TO DO
Which lines make up the answer? Those from the line with "Image resolution: width=1014" through the end of the data; reproduce them exactly.

SUPPLIED DATA
---------------

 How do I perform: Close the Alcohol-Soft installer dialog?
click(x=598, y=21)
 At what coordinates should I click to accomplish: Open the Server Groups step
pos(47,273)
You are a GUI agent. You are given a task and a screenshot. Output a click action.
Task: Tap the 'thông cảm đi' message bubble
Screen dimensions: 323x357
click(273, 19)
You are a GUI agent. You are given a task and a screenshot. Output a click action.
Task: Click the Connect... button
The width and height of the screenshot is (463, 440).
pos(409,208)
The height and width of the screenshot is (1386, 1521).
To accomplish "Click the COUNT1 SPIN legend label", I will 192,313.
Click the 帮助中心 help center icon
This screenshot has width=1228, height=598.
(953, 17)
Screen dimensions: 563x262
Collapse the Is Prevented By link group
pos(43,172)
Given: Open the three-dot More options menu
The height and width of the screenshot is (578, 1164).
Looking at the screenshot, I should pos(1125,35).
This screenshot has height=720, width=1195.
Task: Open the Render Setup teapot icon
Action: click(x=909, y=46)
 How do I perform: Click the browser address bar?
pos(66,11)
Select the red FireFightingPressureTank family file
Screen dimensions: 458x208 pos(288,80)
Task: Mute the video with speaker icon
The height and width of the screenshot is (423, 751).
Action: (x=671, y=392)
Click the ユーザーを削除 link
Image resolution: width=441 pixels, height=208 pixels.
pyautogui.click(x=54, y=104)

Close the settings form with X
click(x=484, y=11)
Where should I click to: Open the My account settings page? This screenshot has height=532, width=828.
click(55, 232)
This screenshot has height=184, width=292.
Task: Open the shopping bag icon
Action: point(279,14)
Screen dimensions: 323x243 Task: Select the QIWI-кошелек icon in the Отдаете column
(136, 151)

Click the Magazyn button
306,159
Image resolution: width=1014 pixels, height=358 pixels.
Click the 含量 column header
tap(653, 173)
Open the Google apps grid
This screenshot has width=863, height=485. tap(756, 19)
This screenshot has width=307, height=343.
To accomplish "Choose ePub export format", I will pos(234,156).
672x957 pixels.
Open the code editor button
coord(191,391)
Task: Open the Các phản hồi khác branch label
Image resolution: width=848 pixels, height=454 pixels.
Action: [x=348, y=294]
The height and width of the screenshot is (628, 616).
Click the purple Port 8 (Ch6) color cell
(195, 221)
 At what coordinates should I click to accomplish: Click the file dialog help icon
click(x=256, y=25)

---------------

OUTPUT OF THE TASK
Image resolution: width=1014 pixels, height=358 pixels.
Click the 含量 column header
tap(653, 173)
Open the Google apps grid
This screenshot has width=863, height=485. tap(756, 19)
This screenshot has width=307, height=343.
To accomplish "Choose ePub export format", I will pos(234,156).
672x957 pixels.
Open the code editor button
coord(191,391)
Task: Open the Các phản hồi khác branch label
Image resolution: width=848 pixels, height=454 pixels.
Action: [x=348, y=294]
The height and width of the screenshot is (628, 616).
Click the purple Port 8 (Ch6) color cell
(195, 221)
 At what coordinates should I click to accomplish: Click the file dialog help icon
click(x=256, y=25)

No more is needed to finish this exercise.